**What is being asked:** Copy out the items below, substituting "Technology Fee Guidelines" for every occurrence of "Tech Fee Guidelines" and leaving everything else unchanged.
══════════════════════════════
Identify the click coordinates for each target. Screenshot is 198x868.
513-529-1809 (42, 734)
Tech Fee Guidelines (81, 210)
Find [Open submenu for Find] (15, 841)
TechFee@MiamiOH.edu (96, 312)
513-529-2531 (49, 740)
══════════════════════════════
**Result of this exercise:**
Identify the click coordinates for each target. Screenshot is 198x868.
513-529-1809 (42, 734)
Technology Fee Guidelines (81, 210)
Find [Open submenu for Find] (15, 841)
TechFee@MiamiOH.edu (96, 312)
513-529-2531 (49, 740)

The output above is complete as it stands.